■ **Exercise goal**: Rewrite the rows below, changing every "Where should I click to" to "Where do I click to" and leaving everything else as it is.

Rows on target coordinates
** Begin **

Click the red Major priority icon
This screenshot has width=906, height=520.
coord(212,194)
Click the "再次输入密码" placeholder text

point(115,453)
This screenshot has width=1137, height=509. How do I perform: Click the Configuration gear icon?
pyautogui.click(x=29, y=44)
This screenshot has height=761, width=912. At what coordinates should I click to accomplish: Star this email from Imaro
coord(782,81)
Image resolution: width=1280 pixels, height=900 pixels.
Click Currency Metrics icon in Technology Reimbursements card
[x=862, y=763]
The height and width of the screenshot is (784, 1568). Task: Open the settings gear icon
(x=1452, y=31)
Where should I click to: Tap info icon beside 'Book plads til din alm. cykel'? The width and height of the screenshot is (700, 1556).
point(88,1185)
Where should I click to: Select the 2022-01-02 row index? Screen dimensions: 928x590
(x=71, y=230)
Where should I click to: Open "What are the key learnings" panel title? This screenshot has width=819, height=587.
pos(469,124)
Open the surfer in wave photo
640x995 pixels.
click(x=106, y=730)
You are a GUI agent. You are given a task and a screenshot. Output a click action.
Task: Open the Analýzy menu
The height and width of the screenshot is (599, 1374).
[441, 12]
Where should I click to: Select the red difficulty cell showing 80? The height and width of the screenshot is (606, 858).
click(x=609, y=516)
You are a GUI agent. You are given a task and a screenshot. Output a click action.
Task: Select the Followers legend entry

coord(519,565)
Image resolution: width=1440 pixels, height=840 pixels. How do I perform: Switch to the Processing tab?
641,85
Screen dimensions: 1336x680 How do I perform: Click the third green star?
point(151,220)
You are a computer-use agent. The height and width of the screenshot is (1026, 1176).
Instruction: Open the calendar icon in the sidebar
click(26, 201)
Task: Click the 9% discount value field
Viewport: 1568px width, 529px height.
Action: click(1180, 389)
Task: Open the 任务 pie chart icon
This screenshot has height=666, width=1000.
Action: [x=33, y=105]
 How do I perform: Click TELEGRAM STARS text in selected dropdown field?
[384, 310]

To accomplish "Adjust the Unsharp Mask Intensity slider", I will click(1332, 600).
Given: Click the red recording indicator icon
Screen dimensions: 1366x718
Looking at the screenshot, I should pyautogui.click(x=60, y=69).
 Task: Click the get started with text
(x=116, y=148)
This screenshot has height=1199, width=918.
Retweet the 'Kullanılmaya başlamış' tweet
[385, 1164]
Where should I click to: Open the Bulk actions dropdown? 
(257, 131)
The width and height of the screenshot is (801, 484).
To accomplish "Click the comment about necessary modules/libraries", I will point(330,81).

** End **

■ **Solution to this problem**:
Click the red Major priority icon
This screenshot has width=906, height=520.
coord(212,194)
Click the "再次输入密码" placeholder text

point(115,453)
This screenshot has width=1137, height=509. How do I perform: Click the Configuration gear icon?
pyautogui.click(x=29, y=44)
This screenshot has height=761, width=912. At what coordinates should I click to accomplish: Star this email from Imaro
coord(782,81)
Image resolution: width=1280 pixels, height=900 pixels.
Click Currency Metrics icon in Technology Reimbursements card
[x=862, y=763]
The height and width of the screenshot is (784, 1568). Task: Open the settings gear icon
(x=1452, y=31)
Where do I click to: Tap info icon beside 'Book plads til din alm. cykel'? The width and height of the screenshot is (700, 1556).
point(88,1185)
Where do I click to: Select the 2022-01-02 row index? Screen dimensions: 928x590
(x=71, y=230)
Where do I click to: Open "What are the key learnings" panel title? This screenshot has width=819, height=587.
pos(469,124)
Open the surfer in wave photo
640x995 pixels.
click(x=106, y=730)
You are a GUI agent. You are given a task and a screenshot. Output a click action.
Task: Open the Analýzy menu
The height and width of the screenshot is (599, 1374).
[441, 12]
Where do I click to: Select the red difficulty cell showing 80? The height and width of the screenshot is (606, 858).
click(x=609, y=516)
You are a GUI agent. You are given a task and a screenshot. Output a click action.
Task: Select the Followers legend entry

coord(519,565)
Image resolution: width=1440 pixels, height=840 pixels. How do I perform: Switch to the Processing tab?
641,85
Screen dimensions: 1336x680 How do I perform: Click the third green star?
point(151,220)
You are a computer-use agent. The height and width of the screenshot is (1026, 1176).
Instruction: Open the calendar icon in the sidebar
click(26, 201)
Task: Click the 9% discount value field
Viewport: 1568px width, 529px height.
Action: click(1180, 389)
Task: Open the 任务 pie chart icon
This screenshot has height=666, width=1000.
Action: [x=33, y=105]
 How do I perform: Click TELEGRAM STARS text in selected dropdown field?
[384, 310]

To accomplish "Adjust the Unsharp Mask Intensity slider", I will click(1332, 600).
Given: Click the red recording indicator icon
Screen dimensions: 1366x718
Looking at the screenshot, I should pyautogui.click(x=60, y=69).
 Task: Click the get started with text
(x=116, y=148)
This screenshot has height=1199, width=918.
Retweet the 'Kullanılmaya başlamış' tweet
[385, 1164]
Where do I click to: Open the Bulk actions dropdown? 
(257, 131)
The width and height of the screenshot is (801, 484).
To accomplish "Click the comment about necessary modules/libraries", I will point(330,81).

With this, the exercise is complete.